→ Metin:

Şubat sonu, hava iyiden iyiye ısındı şimdilerde.

Isınan havayı, toprağı, suyu fırsat bilen doğa, boş durmuyor haliyle…

İki incir dalı geçti elime. Boyları iki karış, yeni kesildikleri incir ağacının izlerini taşıyorlar.

İki fidan, sonra da iki ağaç neden olmasınlar öyleyse?

Öyle yaptım.

O iki incir dalını, toprakla buluşturdum, diplerine de can sularını verdim.

Gerisi doğanın işi…

İki fidan olup, incir ağacına dönecekler elbette, can suyu hürmetine.

“Meyvesini yemek nasip olsun bize" diye seslendi iç sesim, duyulduysa ne mutlu…

İki dal parçasını toprakla yoğurup, can parçasına döndürmenin keyfiyle, günü tamamlamanın arifesinde, güneşin batışına karşı oturup, incire dair mırıldandım kendimce…

Çiçek açmadan meyve veren bu ağacın içine yerleşen arının yumurtaları, incirin tohumları içinde büyüyen yumrulara dönüşüyor.

Birkaç hafta içinde gelişimlerini tamamlayan yumurtalardan çıkan yeni arılar, incir tohumlarının içinde doğuyorlar.

İncir bu böcekler sayesinde çiçek açmadan, gövdesinden meyve veriyor.

Ve döngü böylece devam ediyor.

Peki, neden incir çekirdeğini doldurmaz konuşmalarımız?

→ Yapılacak görevler:
1) İncir dallarını anlatan metinden "Çiçek açmadan meyve" ile başlayıp "böylece devam ediyor." ile biten kısmı hiç değiştirmeden alıntılayın.
2) İncir dallarını anlatan metne göre ele geçen dalların boyu kaç karıştı?
3) İncir dallarını anlatan metni kaldığı yerden sürdürün.

→ Toplanan malzeme:

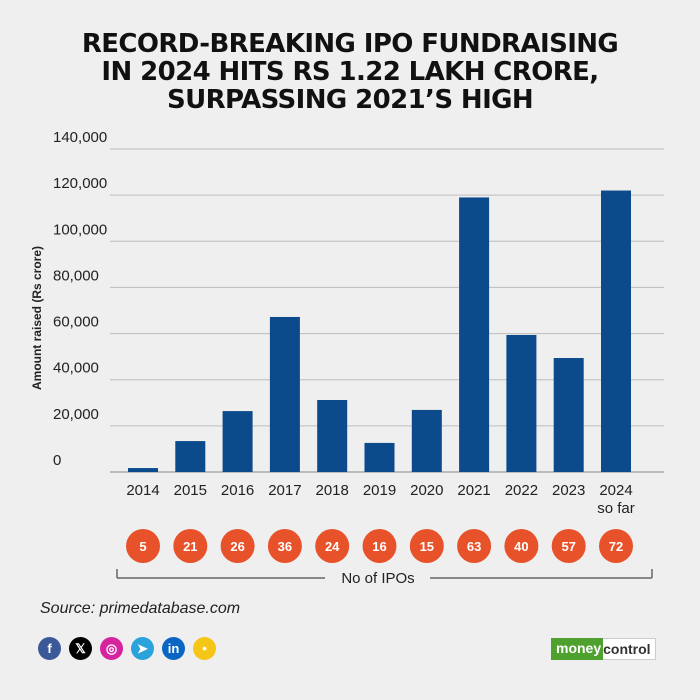 The image size is (700, 700). I want to click on x-tick-label: 2023, so click(568, 490).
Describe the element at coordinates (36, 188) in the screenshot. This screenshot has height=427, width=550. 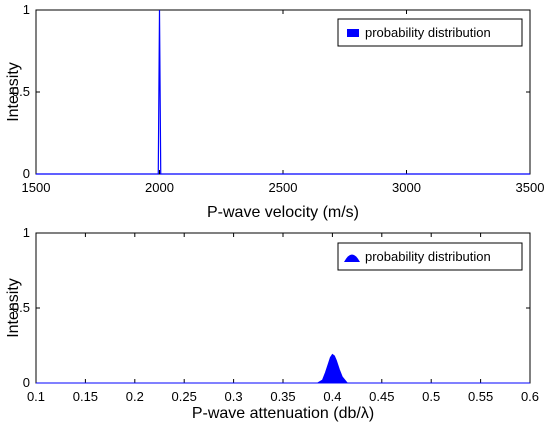
I see `x-tick-label: 1500` at that location.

→ Çözülmüş görevler:
1)
Çiçek açmadan meyve veren bu ağacın içine yerleşen arının yumurtaları, incirin tohumları içinde büyüyen yumrulara dönüşüyor.

Birkaç hafta içinde gelişimlerini tamamlayan yumurtalardan çıkan yeni arılar, incir tohumlarının içinde doğuyorlar.

İncir bu böcekler sayesinde çiçek açmadan, gövdesinden meyve veriyor.

Ve döngü böylece devam ediyor.

2) Dalların boyu iki karıştı.

3)
Küçük olması ise nedeni, bir incirde çokça var o çekirdeklerden…

Küçük diye önemsemediğimiz çekirdek, can taşıyıp, başka canlara yuva oluyor netice de…

İncir çekirdeğini doldurmadığını düşündüğümüz konuşmalarımız da başka meseleleri doğurmaz mı?

Dedim ya mırıldanıyorum işte.

“Hava güzel nasılsa, güneş inmeden yürümeli” deyip sokak aralarına attım kendimi.

Birbirinin yüzüne bakmadan yürüyen insanların arasından geçtim. Sağa sola sıralanıp, yine aynı kalabalığı seyreden sokak köpekleriyle oynadım.

Kaldırım taşlarının güneye bakan kısımları yosun tutmuş.

Sokak aralarına sıkıştırılmış parklarda oynayan çocukların sesini, trafikte ilerlemeye çalışan ambulansın çığlığı bastırıyor.

Arabalar birbirinin üstüne çıkacak neredeyse.

Güya yürümek için yapılan kaldırımın tam ortasına dikilen ağaçların gövdesi boğulacak gibi sıkışmış, betondan taşların arasında.

Sağlı sollu dükkânların camları, içeride satılan ürünlerin eşleriyle süslenmiş. Hepsi de en iyi ürünün kendisinde olduğunu iddia ediyor.

Kitapçıya kadar sokağın hali böyle...

Sıla Kitabevi…

Dışarıdaki sepete rastgele atılmış kitap yığını var. Bu yığın halindeki kitaplardan ziyade, içeride raflarda dizili olanlara daha özenli davranılmış sanki.

Farkı vardır elbet…

İçeridekiler ve dışarıda kalanlar…

Dışardakiler neden dışarıda kaldı? Yoksa bırakıldılar mı? Daha mı değersizler içerdekilerden, ya da daha mı ucuz?

İç sesimi susturup içerideki kitapların arasında dolaşıyorum bir müddet.

Yılların kitapçı kardeşleri Hüseyin ve Kazım Oğuz, bu şehirde ortak paydası kitap olanların buluşma noktası gibiler.

Bildikleri baba mesleğini keyifle sürdürüyorlar. Babaları rahmetli Zeki Oğuz’un Akdeniz Yörükleriyle ilgili kitapları ve fotoğrafları eşsiz hazine gibi…

Zeki amcanın kitaplarının kitaplığımda olmasını önemsiyorum.

Rafları karıştırmaya niyet etmişken Burak Özdemir’le karşılaşıyoruz.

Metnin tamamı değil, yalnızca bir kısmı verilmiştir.